I just happened to have a few of those opportunities lately, and, for the most part, I am pleased with my abilities.  I’ve done a few things I’ve never done before, and of those things I can be proud.  I’ve also attempted something I’ve never done before and wasn’t quite able to go through with it.  Let me explain.

Just for fun (and the cash), I recently signed up for a little psychological study at Vanderbilt.  They do this sort of stuff all the time:  they pay participants for various tests and studies for various projects.  The particular study I joined was to test the ability of a person with OCD to concentrate and focus.  Part of the study was doing various questionnaires;  the main part was to do a series of tests while in an MRI machine.  So they could take photos of my brain.

Yikes.  While I’d like to see what my brain scan looks like, I’m not in any hurry to crawl into an MRI machine and stay there for 2 hours.  I do have mild claustrophobia, and really am not a fan of tight, enclosed spaces.  So why did I sign up for this?  To test myself.  To see just how strong I was;  to see how bad my claustrophobia actually is.

And really, I didn’t think it’d be all that bad.  I asked someone who’d had an MRI before, and he told me that I’d have space above my head and an outward view.  So really, it didn’t sound all that bad.

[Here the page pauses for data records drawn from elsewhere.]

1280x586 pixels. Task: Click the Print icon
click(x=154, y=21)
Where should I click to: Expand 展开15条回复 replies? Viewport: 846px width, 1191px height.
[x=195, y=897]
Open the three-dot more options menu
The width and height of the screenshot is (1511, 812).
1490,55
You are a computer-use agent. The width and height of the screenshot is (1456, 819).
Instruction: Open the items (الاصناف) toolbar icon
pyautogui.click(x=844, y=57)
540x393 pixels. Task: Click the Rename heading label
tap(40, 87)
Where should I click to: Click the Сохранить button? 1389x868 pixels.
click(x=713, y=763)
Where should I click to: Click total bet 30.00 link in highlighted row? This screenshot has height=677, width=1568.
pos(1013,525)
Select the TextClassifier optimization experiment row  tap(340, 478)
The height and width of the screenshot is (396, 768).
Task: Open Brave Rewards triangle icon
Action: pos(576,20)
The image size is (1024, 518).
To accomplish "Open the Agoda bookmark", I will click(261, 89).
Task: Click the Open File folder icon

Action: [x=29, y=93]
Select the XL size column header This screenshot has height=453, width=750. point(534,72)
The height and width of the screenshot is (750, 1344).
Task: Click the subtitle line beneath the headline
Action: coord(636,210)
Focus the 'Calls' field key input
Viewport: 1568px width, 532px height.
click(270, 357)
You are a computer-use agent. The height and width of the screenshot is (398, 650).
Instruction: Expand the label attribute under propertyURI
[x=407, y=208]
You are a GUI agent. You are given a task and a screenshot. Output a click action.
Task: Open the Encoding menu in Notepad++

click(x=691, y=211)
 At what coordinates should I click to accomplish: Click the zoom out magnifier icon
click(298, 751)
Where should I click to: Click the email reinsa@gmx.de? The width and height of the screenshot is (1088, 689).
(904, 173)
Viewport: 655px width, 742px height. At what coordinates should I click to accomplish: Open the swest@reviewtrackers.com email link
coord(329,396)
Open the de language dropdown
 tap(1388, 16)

I met the research people at the appointed time, and went through all the tests and questions.  So far, so good.  We walked down 21st Ave.  in the middle of the day, in the 95+ degree heat, to the imaging center.  We met with the MRI folks who had me take off all jewelry, my hair-band and belly ring.  They propped me up on the sliding bed-like contraption and began putting all sorts of things on me.

ON ME.  A  hockey-like mask, a large set of headphones, earplugs, an emergency squeeze thing, and what looked like an 80’s era mobile phone.  The mask smelled as if the previous occupant had day-old breath;  it was also heavy and not quite see through.  Once they placed all these things on my head, I began moving backwards into the MRI tunnel.

STOP!  This was me, yelling, as soon as my head was completely in the tunnel.  It felt like suffocation.  We tried again a couple of times, but it was pretty clear that I was not going to be able to stand being inside the machine for nearly 2 hours.  I couldn’t even get halfway in the damn thing.

I am not disappointed in myself for that;  I wish I could have finished the task and the tests but I’m not upset that I didn’t.  I know I have some limitations.  I also know I have to test and push those limits.

One point I’d like to make to researchers:  maybe don’t put folks with anxiety issues and claustrophobia into loud, tight spaces?  Just a thought.